A bridge can access the physical addresses of all stations connected to it. When a frame enters a bridge, the bridge not only regenerates the signal but also checks the address of the destination and forwards the new copy to the segment to which the address belongs. When a bridge encounters a packet, it reads the address contained in the frame and compares that address with a table of all the stations on both segments. When it finds a match, it discovers to which segment the station belongs and relays the packet to that segment only.

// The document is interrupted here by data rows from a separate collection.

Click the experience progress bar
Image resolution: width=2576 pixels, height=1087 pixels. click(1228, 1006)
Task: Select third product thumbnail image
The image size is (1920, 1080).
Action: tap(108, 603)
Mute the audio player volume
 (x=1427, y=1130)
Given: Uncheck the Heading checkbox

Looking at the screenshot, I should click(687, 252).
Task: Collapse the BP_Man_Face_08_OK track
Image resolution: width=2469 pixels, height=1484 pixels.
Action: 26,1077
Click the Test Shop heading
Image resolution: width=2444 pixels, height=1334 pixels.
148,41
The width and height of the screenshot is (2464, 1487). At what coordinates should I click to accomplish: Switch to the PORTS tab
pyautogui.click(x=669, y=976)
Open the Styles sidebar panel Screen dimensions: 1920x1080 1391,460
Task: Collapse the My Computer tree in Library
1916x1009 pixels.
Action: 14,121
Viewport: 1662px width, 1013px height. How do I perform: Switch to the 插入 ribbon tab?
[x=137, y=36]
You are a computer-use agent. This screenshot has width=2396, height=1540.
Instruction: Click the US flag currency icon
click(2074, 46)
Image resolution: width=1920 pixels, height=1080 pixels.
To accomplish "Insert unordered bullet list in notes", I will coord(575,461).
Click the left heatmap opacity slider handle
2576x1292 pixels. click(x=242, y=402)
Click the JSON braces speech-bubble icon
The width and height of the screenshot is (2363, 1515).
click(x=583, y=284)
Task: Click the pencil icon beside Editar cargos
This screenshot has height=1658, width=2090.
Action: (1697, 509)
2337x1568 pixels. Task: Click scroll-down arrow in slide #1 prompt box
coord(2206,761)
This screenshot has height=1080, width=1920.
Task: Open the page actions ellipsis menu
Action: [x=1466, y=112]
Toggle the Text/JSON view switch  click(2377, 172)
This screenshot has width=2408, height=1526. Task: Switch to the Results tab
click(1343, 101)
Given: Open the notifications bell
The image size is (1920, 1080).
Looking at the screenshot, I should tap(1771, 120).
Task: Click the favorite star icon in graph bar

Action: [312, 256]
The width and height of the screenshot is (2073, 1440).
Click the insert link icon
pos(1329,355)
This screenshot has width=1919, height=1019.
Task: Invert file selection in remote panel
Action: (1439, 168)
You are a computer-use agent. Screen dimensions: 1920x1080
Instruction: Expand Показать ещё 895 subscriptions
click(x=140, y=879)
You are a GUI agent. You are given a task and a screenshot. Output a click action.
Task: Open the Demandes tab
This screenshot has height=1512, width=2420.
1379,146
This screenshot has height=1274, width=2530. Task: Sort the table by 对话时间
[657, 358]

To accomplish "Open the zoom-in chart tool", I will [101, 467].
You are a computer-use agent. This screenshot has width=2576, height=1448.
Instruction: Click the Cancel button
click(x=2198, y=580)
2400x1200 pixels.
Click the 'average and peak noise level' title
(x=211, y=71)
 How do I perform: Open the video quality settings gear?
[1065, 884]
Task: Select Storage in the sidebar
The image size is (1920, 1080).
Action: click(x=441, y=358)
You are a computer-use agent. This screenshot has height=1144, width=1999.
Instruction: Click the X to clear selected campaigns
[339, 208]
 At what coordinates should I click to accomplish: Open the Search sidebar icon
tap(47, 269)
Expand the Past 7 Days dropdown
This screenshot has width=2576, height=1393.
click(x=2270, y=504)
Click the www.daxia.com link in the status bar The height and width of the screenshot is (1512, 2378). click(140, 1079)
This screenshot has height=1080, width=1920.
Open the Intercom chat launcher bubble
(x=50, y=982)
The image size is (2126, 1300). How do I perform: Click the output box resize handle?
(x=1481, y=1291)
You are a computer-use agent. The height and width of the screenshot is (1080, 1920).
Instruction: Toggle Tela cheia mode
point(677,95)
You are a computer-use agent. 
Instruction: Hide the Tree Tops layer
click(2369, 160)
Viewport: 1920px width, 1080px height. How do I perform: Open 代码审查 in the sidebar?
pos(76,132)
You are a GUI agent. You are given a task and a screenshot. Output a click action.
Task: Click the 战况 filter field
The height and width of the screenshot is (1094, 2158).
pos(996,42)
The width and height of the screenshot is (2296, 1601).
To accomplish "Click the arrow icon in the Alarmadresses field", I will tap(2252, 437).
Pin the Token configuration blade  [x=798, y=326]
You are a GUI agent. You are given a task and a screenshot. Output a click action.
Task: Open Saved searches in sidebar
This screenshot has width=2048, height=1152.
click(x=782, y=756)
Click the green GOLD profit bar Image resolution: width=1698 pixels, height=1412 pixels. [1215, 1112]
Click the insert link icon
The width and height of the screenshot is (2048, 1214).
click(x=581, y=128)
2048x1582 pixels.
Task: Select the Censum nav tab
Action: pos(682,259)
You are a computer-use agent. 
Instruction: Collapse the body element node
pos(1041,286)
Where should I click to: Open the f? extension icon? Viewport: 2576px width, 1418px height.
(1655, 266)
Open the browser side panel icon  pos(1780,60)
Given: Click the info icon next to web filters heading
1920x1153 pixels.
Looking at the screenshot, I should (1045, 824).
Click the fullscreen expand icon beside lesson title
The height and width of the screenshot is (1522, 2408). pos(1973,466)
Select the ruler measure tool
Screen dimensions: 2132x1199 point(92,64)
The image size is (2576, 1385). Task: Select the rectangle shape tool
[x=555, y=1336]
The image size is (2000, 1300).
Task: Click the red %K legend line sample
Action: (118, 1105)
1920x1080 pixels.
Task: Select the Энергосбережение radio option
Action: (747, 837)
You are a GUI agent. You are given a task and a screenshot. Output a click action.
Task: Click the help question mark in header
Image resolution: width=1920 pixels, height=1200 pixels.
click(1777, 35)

Bridges can be programmed to reject packets from particular networks. Bridges forward all broadcast messages. Bridges do not normally allow connection of networks with different architectures. Only a special bridge called a translation bridge will allow two networks of different architectures to be connected.
Routers
Routers operate in the physical, data link and network layers of the OSI model. The
Internet is a combination of networks connected by routers. When a datagram (a TCP/IP packet containing data and a source and destination address) goes from a source to a destination, it passes through many routers until it reaches the router attached to the destination network. Routers determine the path a packet should take. Routers relay packets among multiple interconnected networks. In particular, an IP router forwards IP datagrams among the networks to which it connects.
Gateways
Gateways operate over the entire range in all seven layers of the OSI model. Internet routing devices have traditionally been called gateways. A gateway is a protocol converter, which connects two or more heterogeneous systems and translates among them. The gateway thus refers to a device that performs protocol translation between devices. A gateway can accept a packet formatted for one protocol and convert it to a packet formatted for another protocol before forwarding it. The gateway understands the protocol used by each network linked into the router and is therefore able to translate from one to another.